PROMPT =>
Retype the records below so that each one matches exactly.

☆ ☆ ☆ ☆

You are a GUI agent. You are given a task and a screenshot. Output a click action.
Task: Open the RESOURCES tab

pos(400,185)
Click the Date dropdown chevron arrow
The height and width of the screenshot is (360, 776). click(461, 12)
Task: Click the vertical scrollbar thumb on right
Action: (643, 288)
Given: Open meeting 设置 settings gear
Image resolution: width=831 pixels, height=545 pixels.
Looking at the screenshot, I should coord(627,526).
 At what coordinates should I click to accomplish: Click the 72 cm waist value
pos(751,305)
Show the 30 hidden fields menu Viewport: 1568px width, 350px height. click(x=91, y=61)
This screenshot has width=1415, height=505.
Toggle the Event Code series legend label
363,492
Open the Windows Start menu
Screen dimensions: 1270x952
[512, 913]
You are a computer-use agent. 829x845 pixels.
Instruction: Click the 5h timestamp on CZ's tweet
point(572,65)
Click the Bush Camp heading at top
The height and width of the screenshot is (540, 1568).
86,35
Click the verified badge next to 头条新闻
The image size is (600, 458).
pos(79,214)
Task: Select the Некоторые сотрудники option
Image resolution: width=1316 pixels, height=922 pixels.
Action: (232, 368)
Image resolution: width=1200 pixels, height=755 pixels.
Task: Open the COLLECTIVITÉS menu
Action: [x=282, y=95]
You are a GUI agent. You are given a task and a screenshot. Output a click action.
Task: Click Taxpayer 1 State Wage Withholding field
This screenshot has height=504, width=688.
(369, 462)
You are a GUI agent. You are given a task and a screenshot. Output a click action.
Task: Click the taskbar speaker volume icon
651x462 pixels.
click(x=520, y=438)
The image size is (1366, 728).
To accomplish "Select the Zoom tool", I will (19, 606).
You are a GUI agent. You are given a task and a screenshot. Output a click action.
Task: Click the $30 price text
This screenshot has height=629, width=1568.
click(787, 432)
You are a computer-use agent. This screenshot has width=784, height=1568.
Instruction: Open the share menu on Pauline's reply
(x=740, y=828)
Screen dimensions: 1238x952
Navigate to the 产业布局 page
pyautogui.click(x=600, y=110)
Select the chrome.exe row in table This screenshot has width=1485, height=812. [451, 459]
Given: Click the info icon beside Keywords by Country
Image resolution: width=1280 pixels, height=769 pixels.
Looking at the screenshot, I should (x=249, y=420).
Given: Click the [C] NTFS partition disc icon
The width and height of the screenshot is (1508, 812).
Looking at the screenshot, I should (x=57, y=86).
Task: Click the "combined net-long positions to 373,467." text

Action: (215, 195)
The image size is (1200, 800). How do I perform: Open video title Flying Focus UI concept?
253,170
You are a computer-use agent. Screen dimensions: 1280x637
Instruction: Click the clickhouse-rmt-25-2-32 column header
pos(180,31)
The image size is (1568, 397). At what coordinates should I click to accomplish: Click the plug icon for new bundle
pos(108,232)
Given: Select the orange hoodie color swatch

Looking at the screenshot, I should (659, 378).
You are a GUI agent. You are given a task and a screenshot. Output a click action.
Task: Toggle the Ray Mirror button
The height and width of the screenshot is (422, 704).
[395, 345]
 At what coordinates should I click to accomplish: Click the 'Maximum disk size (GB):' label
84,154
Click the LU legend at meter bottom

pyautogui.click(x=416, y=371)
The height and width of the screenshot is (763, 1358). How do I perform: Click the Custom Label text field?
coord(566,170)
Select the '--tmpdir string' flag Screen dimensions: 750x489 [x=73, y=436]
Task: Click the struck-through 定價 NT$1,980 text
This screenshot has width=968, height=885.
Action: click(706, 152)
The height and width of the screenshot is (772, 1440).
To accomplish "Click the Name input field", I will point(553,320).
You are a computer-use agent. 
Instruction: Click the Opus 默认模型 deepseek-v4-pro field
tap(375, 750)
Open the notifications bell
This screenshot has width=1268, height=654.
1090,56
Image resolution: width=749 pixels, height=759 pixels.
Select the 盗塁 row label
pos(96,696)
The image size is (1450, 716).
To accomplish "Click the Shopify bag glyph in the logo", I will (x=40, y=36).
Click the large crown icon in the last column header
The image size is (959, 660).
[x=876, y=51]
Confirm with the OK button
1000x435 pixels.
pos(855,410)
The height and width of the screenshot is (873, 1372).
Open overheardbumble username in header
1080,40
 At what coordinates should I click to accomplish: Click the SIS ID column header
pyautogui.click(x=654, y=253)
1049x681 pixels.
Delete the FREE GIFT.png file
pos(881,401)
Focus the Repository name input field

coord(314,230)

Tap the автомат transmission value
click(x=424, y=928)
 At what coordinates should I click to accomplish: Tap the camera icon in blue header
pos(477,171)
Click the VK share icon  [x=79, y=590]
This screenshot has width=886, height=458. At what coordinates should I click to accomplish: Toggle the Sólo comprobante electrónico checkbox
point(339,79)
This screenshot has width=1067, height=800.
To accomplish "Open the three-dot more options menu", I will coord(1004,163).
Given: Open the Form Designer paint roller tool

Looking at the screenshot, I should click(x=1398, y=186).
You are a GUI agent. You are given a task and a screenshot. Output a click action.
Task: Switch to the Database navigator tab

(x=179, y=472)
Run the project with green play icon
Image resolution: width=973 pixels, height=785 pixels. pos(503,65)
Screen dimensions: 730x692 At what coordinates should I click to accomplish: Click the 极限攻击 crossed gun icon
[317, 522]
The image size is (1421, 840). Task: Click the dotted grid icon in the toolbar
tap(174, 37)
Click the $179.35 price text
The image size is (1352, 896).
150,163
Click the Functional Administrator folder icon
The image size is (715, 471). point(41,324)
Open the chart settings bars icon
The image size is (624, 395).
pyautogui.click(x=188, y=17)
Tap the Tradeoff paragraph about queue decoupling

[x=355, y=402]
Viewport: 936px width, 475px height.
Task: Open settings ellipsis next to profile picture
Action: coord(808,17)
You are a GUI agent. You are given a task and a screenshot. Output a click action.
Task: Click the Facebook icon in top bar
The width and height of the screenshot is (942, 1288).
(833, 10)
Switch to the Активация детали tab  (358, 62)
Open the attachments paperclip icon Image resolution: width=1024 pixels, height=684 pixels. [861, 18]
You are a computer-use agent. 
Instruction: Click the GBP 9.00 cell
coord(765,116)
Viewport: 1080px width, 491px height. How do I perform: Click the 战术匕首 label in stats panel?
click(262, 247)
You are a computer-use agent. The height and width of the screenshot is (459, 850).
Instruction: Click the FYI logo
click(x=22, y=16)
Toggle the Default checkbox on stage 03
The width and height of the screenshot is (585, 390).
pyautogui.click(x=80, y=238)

☆ ☆ ☆ ☆

SOLUTION FOR THIS TASK =>
You are a GUI agent. You are given a task and a screenshot. Output a click action.
Task: Open the RESOURCES tab

pos(400,185)
Click the Date dropdown chevron arrow
The height and width of the screenshot is (360, 776). click(461, 12)
Task: Click the vertical scrollbar thumb on right
Action: (643, 288)
Given: Open meeting 设置 settings gear
Image resolution: width=831 pixels, height=545 pixels.
Looking at the screenshot, I should coord(627,526).
 At what coordinates should I click to accomplish: Click the 72 cm waist value
pos(751,305)
Show the 30 hidden fields menu Viewport: 1568px width, 350px height. click(x=91, y=61)
This screenshot has width=1415, height=505.
Toggle the Event Code series legend label
363,492
Open the Windows Start menu
Screen dimensions: 1270x952
[512, 913]
You are a computer-use agent. 829x845 pixels.
Instruction: Click the 5h timestamp on CZ's tweet
point(572,65)
Click the Bush Camp heading at top
The height and width of the screenshot is (540, 1568).
86,35
Click the verified badge next to 头条新闻
The image size is (600, 458).
pos(79,214)
Task: Select the Некоторые сотрудники option
Image resolution: width=1316 pixels, height=922 pixels.
Action: (232, 368)
Image resolution: width=1200 pixels, height=755 pixels.
Task: Open the COLLECTIVITÉS menu
Action: [x=282, y=95]
You are a GUI agent. You are given a task and a screenshot. Output a click action.
Task: Click Taxpayer 1 State Wage Withholding field
This screenshot has height=504, width=688.
(369, 462)
You are a GUI agent. You are given a task and a screenshot. Output a click action.
Task: Click the taskbar speaker volume icon
651x462 pixels.
click(x=520, y=438)
The image size is (1366, 728).
To accomplish "Select the Zoom tool", I will (19, 606).
You are a GUI agent. You are given a task and a screenshot. Output a click action.
Task: Click the $30 price text
This screenshot has height=629, width=1568.
click(787, 432)
You are a computer-use agent. This screenshot has width=784, height=1568.
Instruction: Open the share menu on Pauline's reply
(x=740, y=828)
Screen dimensions: 1238x952
Navigate to the 产业布局 page
pyautogui.click(x=600, y=110)
Select the chrome.exe row in table This screenshot has width=1485, height=812. [451, 459]
Given: Click the info icon beside Keywords by Country
Image resolution: width=1280 pixels, height=769 pixels.
Looking at the screenshot, I should (x=249, y=420).
Given: Click the [C] NTFS partition disc icon
The width and height of the screenshot is (1508, 812).
Looking at the screenshot, I should (x=57, y=86).
Task: Click the "combined net-long positions to 373,467." text

Action: (215, 195)
The image size is (1200, 800). How do I perform: Open video title Flying Focus UI concept?
253,170
You are a computer-use agent. Screen dimensions: 1280x637
Instruction: Click the clickhouse-rmt-25-2-32 column header
pos(180,31)
The image size is (1568, 397). At what coordinates should I click to accomplish: Click the plug icon for new bundle
pos(108,232)
Given: Select the orange hoodie color swatch

Looking at the screenshot, I should (659, 378).
You are a GUI agent. You are given a task and a screenshot. Output a click action.
Task: Toggle the Ray Mirror button
The height and width of the screenshot is (422, 704).
[395, 345]
 At what coordinates should I click to accomplish: Click the 'Maximum disk size (GB):' label
84,154
Click the LU legend at meter bottom

pyautogui.click(x=416, y=371)
The height and width of the screenshot is (763, 1358). How do I perform: Click the Custom Label text field?
coord(566,170)
Select the '--tmpdir string' flag Screen dimensions: 750x489 [x=73, y=436]
Task: Click the struck-through 定價 NT$1,980 text
This screenshot has width=968, height=885.
Action: click(706, 152)
The height and width of the screenshot is (772, 1440).
To accomplish "Click the Name input field", I will point(553,320).
You are a computer-use agent. 
Instruction: Click the Opus 默认模型 deepseek-v4-pro field
tap(375, 750)
Open the notifications bell
This screenshot has width=1268, height=654.
1090,56
Image resolution: width=749 pixels, height=759 pixels.
Select the 盗塁 row label
pos(96,696)
The image size is (1450, 716).
To accomplish "Click the Shopify bag glyph in the logo", I will (x=40, y=36).
Click the large crown icon in the last column header
The image size is (959, 660).
[x=876, y=51]
Confirm with the OK button
1000x435 pixels.
pos(855,410)
The height and width of the screenshot is (873, 1372).
Open overheardbumble username in header
1080,40
 At what coordinates should I click to accomplish: Click the SIS ID column header
pyautogui.click(x=654, y=253)
1049x681 pixels.
Delete the FREE GIFT.png file
pos(881,401)
Focus the Repository name input field

coord(314,230)

Tap the автомат transmission value
click(x=424, y=928)
 At what coordinates should I click to accomplish: Tap the camera icon in blue header
pos(477,171)
Click the VK share icon  [x=79, y=590]
This screenshot has width=886, height=458. At what coordinates should I click to accomplish: Toggle the Sólo comprobante electrónico checkbox
point(339,79)
This screenshot has width=1067, height=800.
To accomplish "Open the three-dot more options menu", I will coord(1004,163).
Given: Open the Form Designer paint roller tool

Looking at the screenshot, I should click(x=1398, y=186).
You are a GUI agent. You are given a task and a screenshot. Output a click action.
Task: Switch to the Database navigator tab

(x=179, y=472)
Run the project with green play icon
Image resolution: width=973 pixels, height=785 pixels. pos(503,65)
Screen dimensions: 730x692 At what coordinates should I click to accomplish: Click the 极限攻击 crossed gun icon
[317, 522]
The image size is (1421, 840). Task: Click the dotted grid icon in the toolbar
tap(174, 37)
Click the $179.35 price text
The image size is (1352, 896).
150,163
Click the Functional Administrator folder icon
The image size is (715, 471). point(41,324)
Open the chart settings bars icon
The image size is (624, 395).
pyautogui.click(x=188, y=17)
Tap the Tradeoff paragraph about queue decoupling

[x=355, y=402]
Viewport: 936px width, 475px height.
Task: Open settings ellipsis next to profile picture
Action: coord(808,17)
You are a GUI agent. You are given a task and a screenshot. Output a click action.
Task: Click the Facebook icon in top bar
The width and height of the screenshot is (942, 1288).
(833, 10)
Switch to the Активация детали tab  (358, 62)
Open the attachments paperclip icon Image resolution: width=1024 pixels, height=684 pixels. [861, 18]
You are a computer-use agent. 
Instruction: Click the GBP 9.00 cell
coord(765,116)
Viewport: 1080px width, 491px height. How do I perform: Click the 战术匕首 label in stats panel?
click(262, 247)
You are a computer-use agent. The height and width of the screenshot is (459, 850).
Instruction: Click the FYI logo
click(x=22, y=16)
Toggle the Default checkbox on stage 03
The width and height of the screenshot is (585, 390).
pyautogui.click(x=80, y=238)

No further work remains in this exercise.